GREEK DEBT -- February 4, 2012 at 5:55 PM EDT

Greece's Moment of Truth

By: John Psaropoulos, for the NewsHour

European Union and Greek national flags fly near the Parthenon temple in Athens. File photo by Angelos Tzortzinis/Bloomberg via Getty Images.

ATHENS | The Greek government declared Saturday that it had reached partial agreement with its euro area creditors on a $170 billion bailout package. But a gulf of differences remains, with only a day of talks to go.

"We've effectively agreed on how to refinance and restructure the Greek banking system, the course of the privatization program, and a number of institutional and structural changes," Finance Minister Evangelos Venizelos said. He called the talks "extremely difficult and delicate".

"The distance between a successful outcome and a dead end ... is very, very small," he said.

If Greece fails to agree to a series of austerity and reform measures by Sunday night, it may not be technically possible for governments to produce the money and for banks to carry out a bond swap before March 20. That is when Greece faces $19 billion in bond maturities it cannot afford. Non-payment would then create the eurozone's first default.

The two biggest areas of remaining disagreement, Venizelos said, were over creditor's demands that Greece reduce its private sector salaries and make further cuts in public spending this year.

Greece's so-called troika of creditors (European Central Bank, European Commission and International Monetary Fund) wants the minimum wage of $988 a month gross to fall by at least 10 percent. It wants bonuses amounting to another 15 percent of salary to go.

Talks between unions and employers on a voluntary reduction in salaries reached an impasse yesterday, meaning that the government will now have to circumvent union talks with an act of parliament. If that happens, say the unions, they will respond ferociously. "There will be a legal challenge in court, strikes, demonstrations and protests," said an official from the General Confederation of Greek Labour involved in the talks.

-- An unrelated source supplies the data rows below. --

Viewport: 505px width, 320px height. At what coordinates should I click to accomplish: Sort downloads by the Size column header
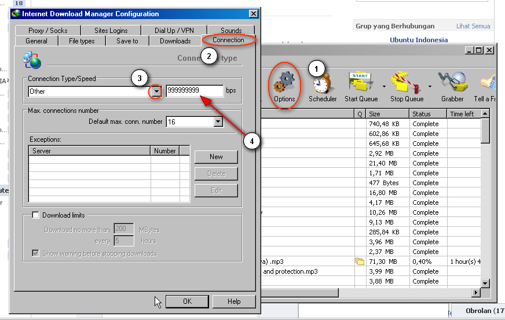[387, 115]
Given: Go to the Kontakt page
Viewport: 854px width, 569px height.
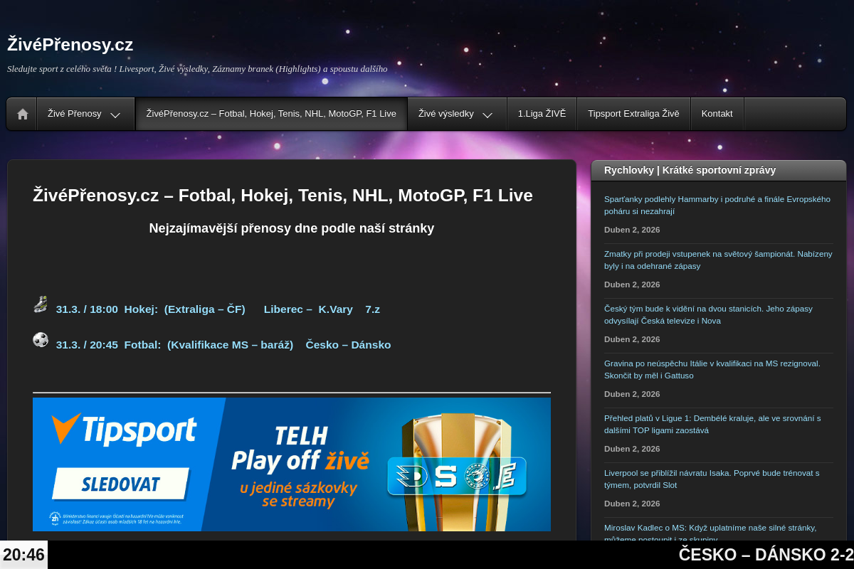Looking at the screenshot, I should [x=717, y=114].
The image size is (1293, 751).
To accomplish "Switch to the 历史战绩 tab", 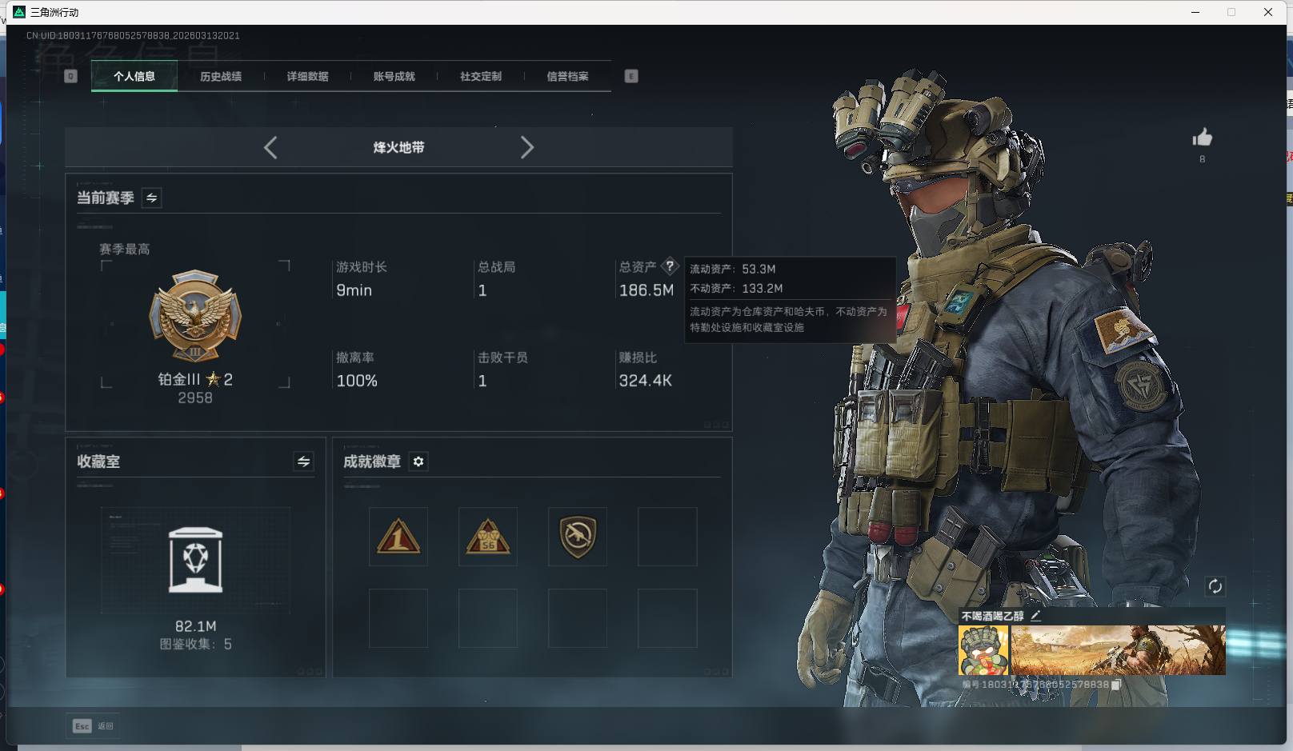I will click(221, 76).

That would place further pressure on the already strained governing coalition of socialists, conservatives and right-wingers. Prime Minister Loukas Papademos met with the leaders of the three coalition parties on Saturday. They will have to sign written commitments to stick to a list of austerity and reform measures by Sunday. The commitment would bind them even after an election, perhaps the most contentious condition of the bailout.

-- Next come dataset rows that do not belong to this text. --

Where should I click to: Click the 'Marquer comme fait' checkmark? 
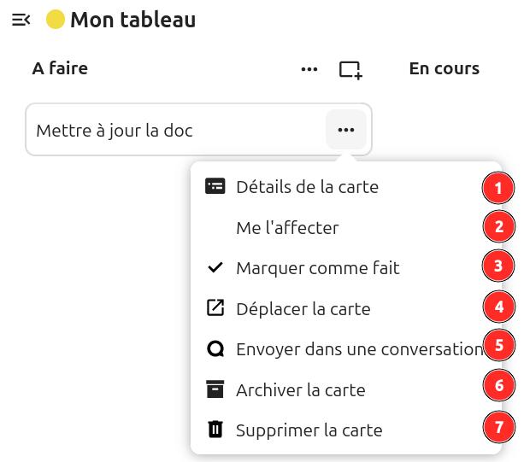click(215, 268)
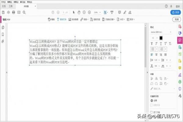Click the search magnifier icon
The height and width of the screenshot is (122, 183).
pos(24,12)
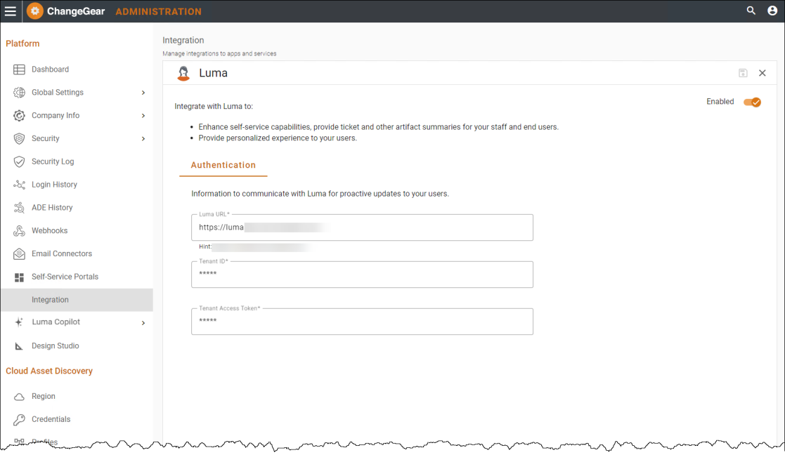Image resolution: width=785 pixels, height=455 pixels.
Task: Close the Luma integration panel
Action: point(763,73)
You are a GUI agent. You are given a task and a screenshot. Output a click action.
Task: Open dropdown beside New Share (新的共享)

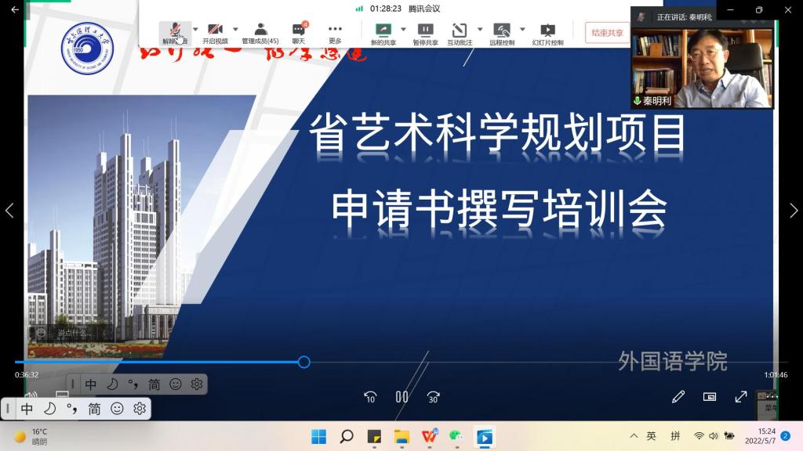tap(404, 30)
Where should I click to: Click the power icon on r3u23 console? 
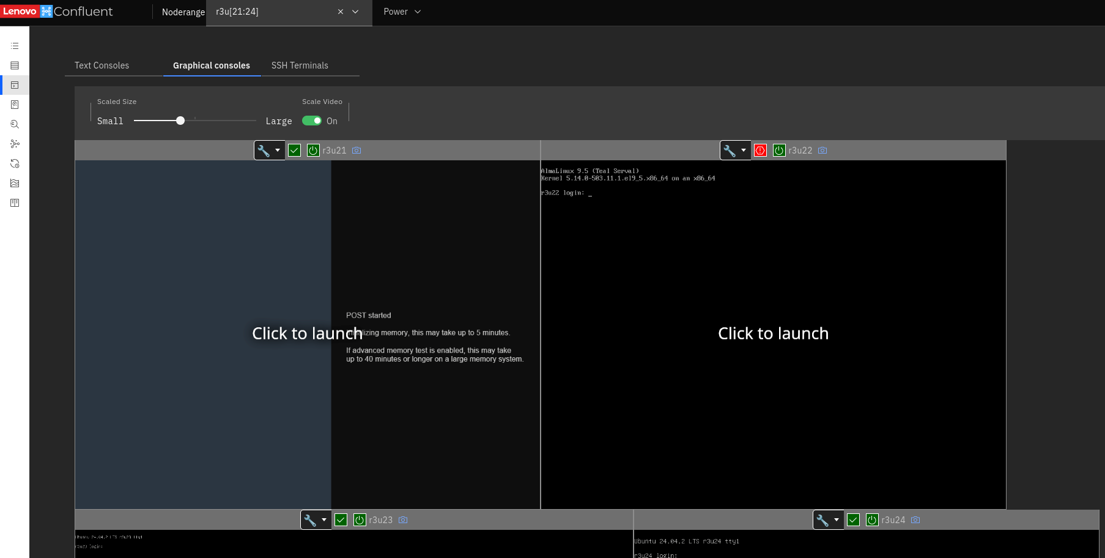tap(360, 519)
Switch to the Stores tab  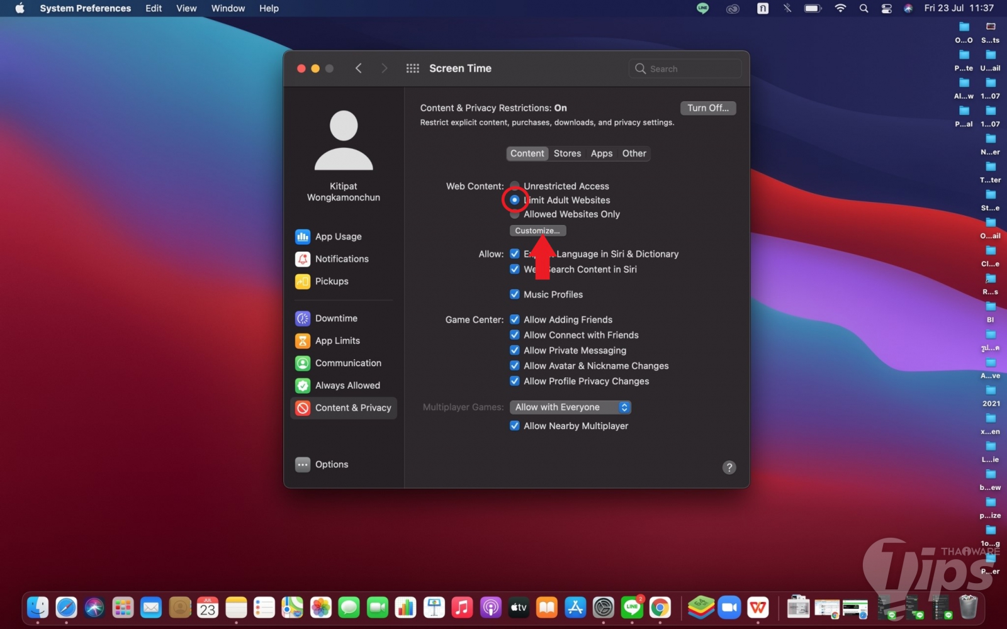pyautogui.click(x=567, y=153)
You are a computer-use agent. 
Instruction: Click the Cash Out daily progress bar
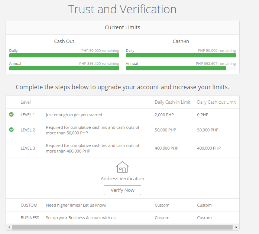click(64, 56)
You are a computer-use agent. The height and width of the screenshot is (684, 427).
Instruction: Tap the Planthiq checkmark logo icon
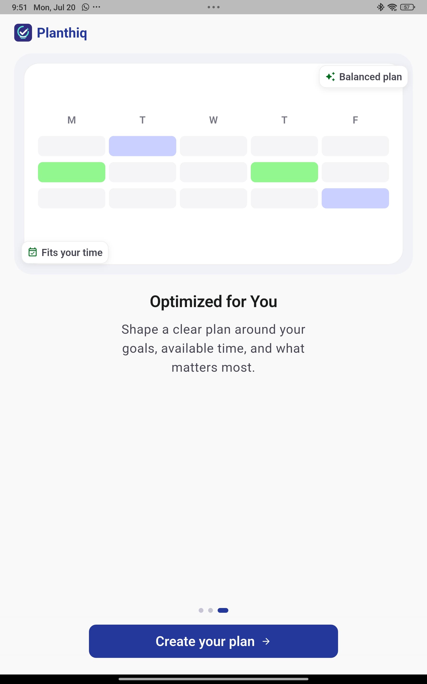[23, 33]
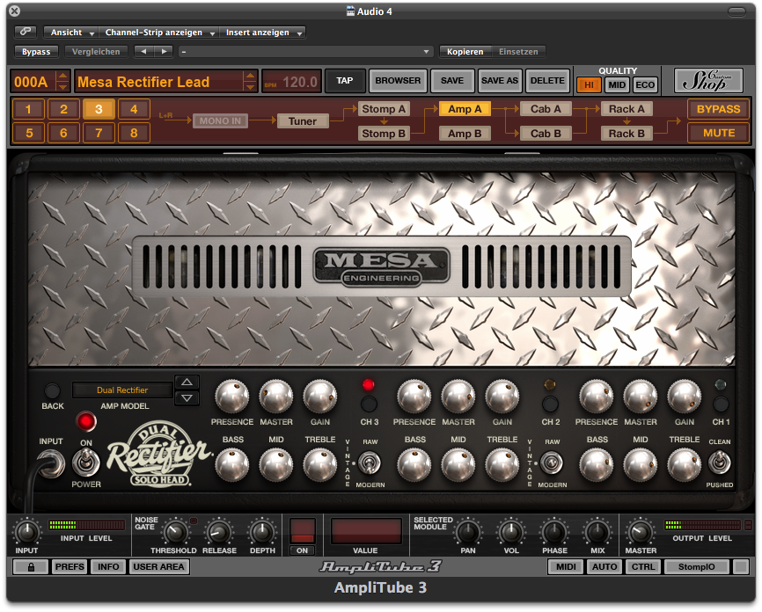Open the preset BROWSER

398,81
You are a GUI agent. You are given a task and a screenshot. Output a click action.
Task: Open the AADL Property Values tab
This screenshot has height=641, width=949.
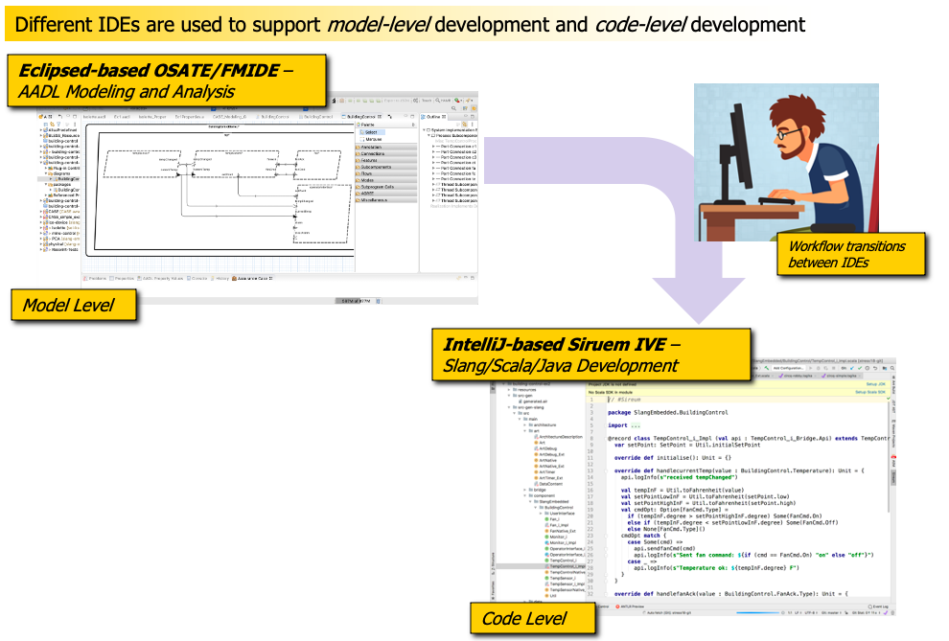(162, 278)
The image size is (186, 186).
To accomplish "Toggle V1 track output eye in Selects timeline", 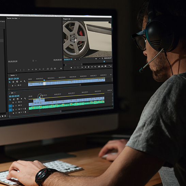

The center-right parties are already taking an anti-austerity line as Greece enters its fourth year of recession and unemployment stands at 19.2 percent.

Greece's recession last year may have been 6.5 percent of GDP, half a point higher than thought, estimated the Centre of Planning and Economic Research (KEPE), a respected think tank, earlier this week. That would mean a 13-point total shrinkage of the economy over the past three years, with KEPE estimating an additional 3.42 percent recession this year and zero growth in 2013.

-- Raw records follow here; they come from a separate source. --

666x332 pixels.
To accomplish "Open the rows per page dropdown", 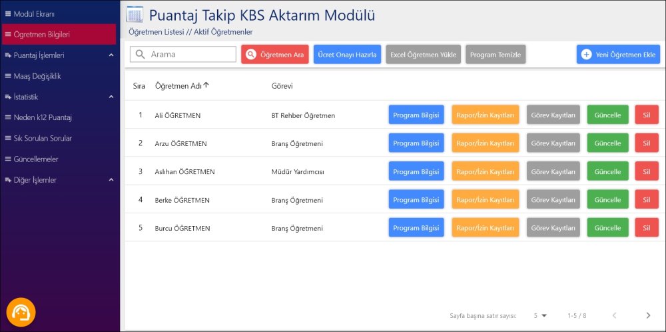I will click(x=540, y=315).
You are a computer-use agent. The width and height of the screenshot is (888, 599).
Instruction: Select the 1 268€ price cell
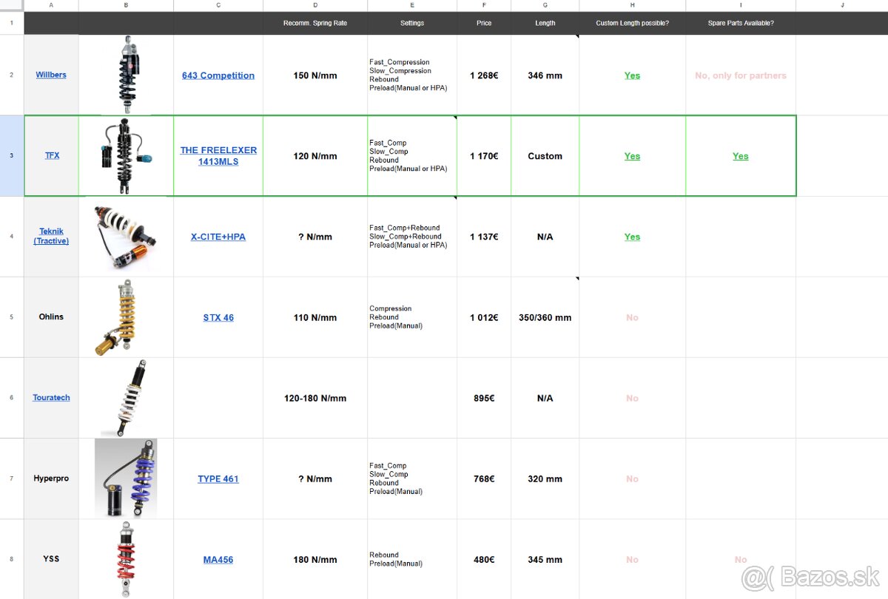(x=484, y=75)
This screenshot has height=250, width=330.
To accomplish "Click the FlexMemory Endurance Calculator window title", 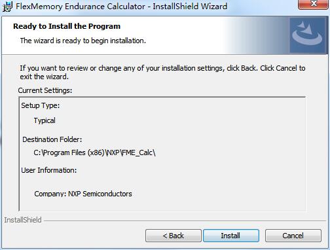I will (x=121, y=7).
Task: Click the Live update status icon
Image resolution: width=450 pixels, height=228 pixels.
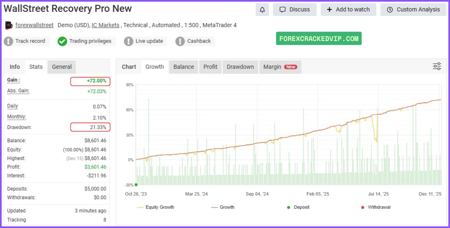Action: coord(129,41)
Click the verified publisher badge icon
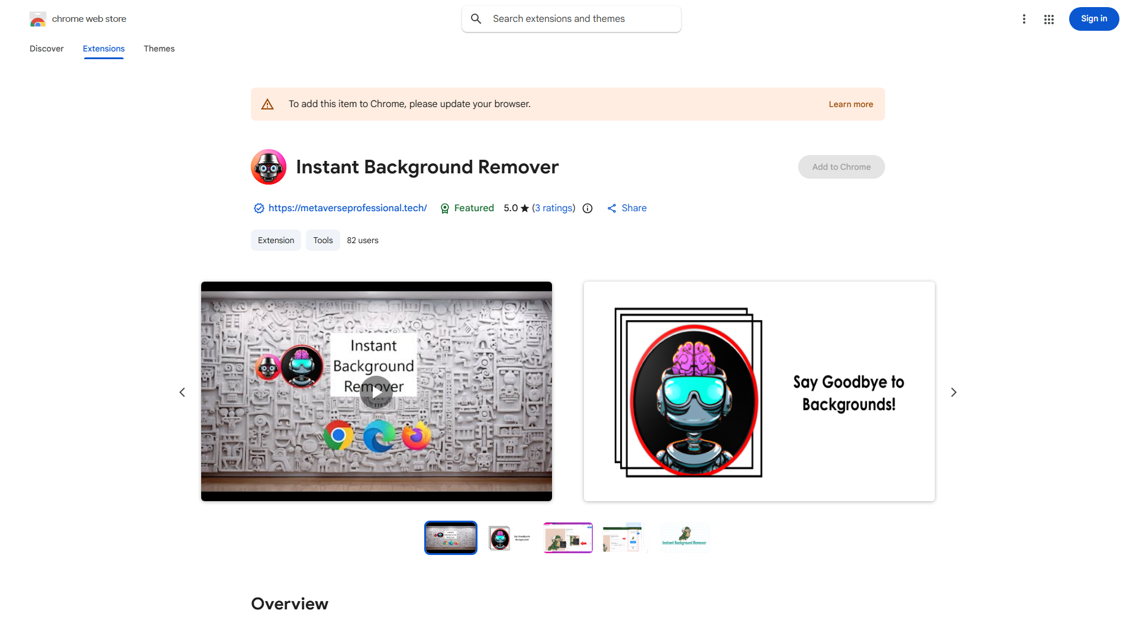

Conservative shadow finance minister Christos Staikouras said Friday that Greece's inability to hit deficit tax revenue targets and reduction targets "have made more urgent than ever the re-evaluation and modification of certain policies that have proven economically ineffective."

Greece faces an almost impossibly tight timetable before a Feb. 13 deadline. During the week the European Commission and euro area national governments must begin the process of releasing money to finance a $130 billion writedown of privately held Greek debt. By Feb. 13, Greece must begin to exchange privately held bonds it cannot honor with new bonds that carry longer maturity terms and lower interest.